What to do
1. Answer the following questions using the passage on digitization, one line each:
(a) To what do Project Gutenberg's holdings have very little fidelity?
(b) Between what two kinds of music do some people persist in hearing a difference?
(c) What does the writer say many digitizations aim to do?
2. Print the portion of the passage on digitization that starts at "I'm slightly struggling" and ends at "and so forth.".
3. Carry on the passage on digitization from the point at which it stops.

I'm slightly struggling to find a non-science version of this.  Project
Gutenberg's holdings have very little fidelity to the physical books they
originate from, beyond being a list of the same words in the same order.  But
that brutal abstraction, repeated for thousands of books, opens up different
questions.

> switch. So we conceptualise a non-binary experience and so render it
> binary. Such plays out through many life-experiences. What about
> listening to digitally reproduced music? Some persist in hearing the
> difference between that and music experienced through analog equipment.
> The concert hall raises other questions. And so on and so forth.

One of the things that many digitisations aim to do, of course, is to reproduce
the analogue original.  If I compare a digital recording of a concert with a
(analogue) magnetic tape one, or a printed-out digital photograph with a
chemical one, then I probably couldn't tell the difference; and any (non-insane-
audiophile) conversation about the difference might be about the difference in
experience between sharing a room with a performer versus a recording, and not
about the fidelity of the recording.  Thus 'digitisation', here, seems to me to
have a significantly different valence from the 'binarising' sense above.

Material shown
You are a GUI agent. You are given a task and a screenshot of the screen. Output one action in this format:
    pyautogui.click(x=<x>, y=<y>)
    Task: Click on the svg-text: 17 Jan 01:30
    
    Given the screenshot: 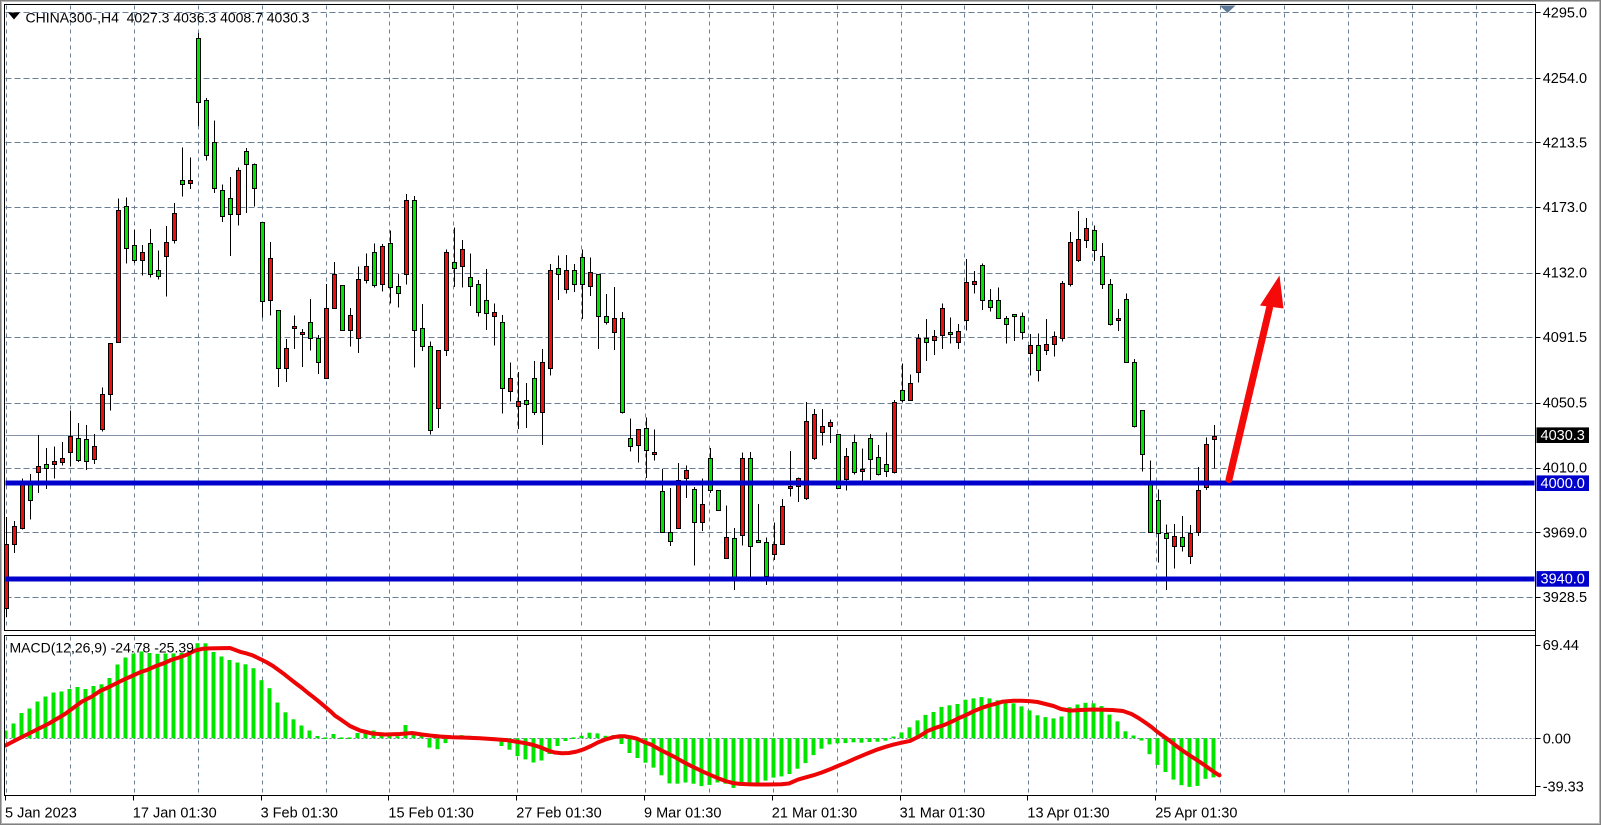 What is the action you would take?
    pyautogui.click(x=175, y=814)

Set of answers
1.
(a) The physical books they originate from.
(b) Digitally reproduced music and music experienced through analog equipment.
(c) Reproduce the analogue original.

2.
I'm slightly struggling to find a non-science version of this.  Project
Gutenberg's holdings have very little fidelity to the physical books they
originate from, beyond being a list of the same words in the same order.  But
that brutal abstraction, repeated for thousands of books, opens up different
questions.

> switch. So we conceptualise a non-binary experience and so render it
> binary. Such plays out through many life-experiences. What about
> listening to digitally reproduced music? Some persist in hearing the
> difference between that and music experienced through analog equipment.
> The concert hall raises other questions. And so on and so forth.

3.
Best wishes,

Norman


--
Norman Gray  :  https://nxg.me.uk
SUPA School of Physics and Astronomy, University of Glasgow, UK

--[2]------------------------------------------------------------------------
        Date: 2023-12-30 12:31:51+00:00
        From: David Zeitlyn <david.zeitlyn@anthro.ox.ac.uk>
        Subject: Re: [Humanist] 37.360: flip/flop into 2024

Hello Willard, hello everyone

your post reminds me of the old adage that the world is comprised of two
sorts of people:

those who believe in binary contrasts

and

those who don’t!


More seriously it seems to me that *some* people spend a lot of energy
constructing binaries and they find these helpful

Others less so.

Looking back at Levi Strauss's work on mythic structures in the Americas
it seems to work on the material he has but not to generalise as he
wants. Those sorts of structures are potential but not actualised in
many other systems of thought round the world.

And there's quite localised variation: in Cameroon where my research is
focused there are groups in the north where it works (See Nigel Barley's
symbolic structures)  enabling equations between pots, skulls, iron
smelting, procreation and rain. But not that far away in the middle of
the country they don’t play those games.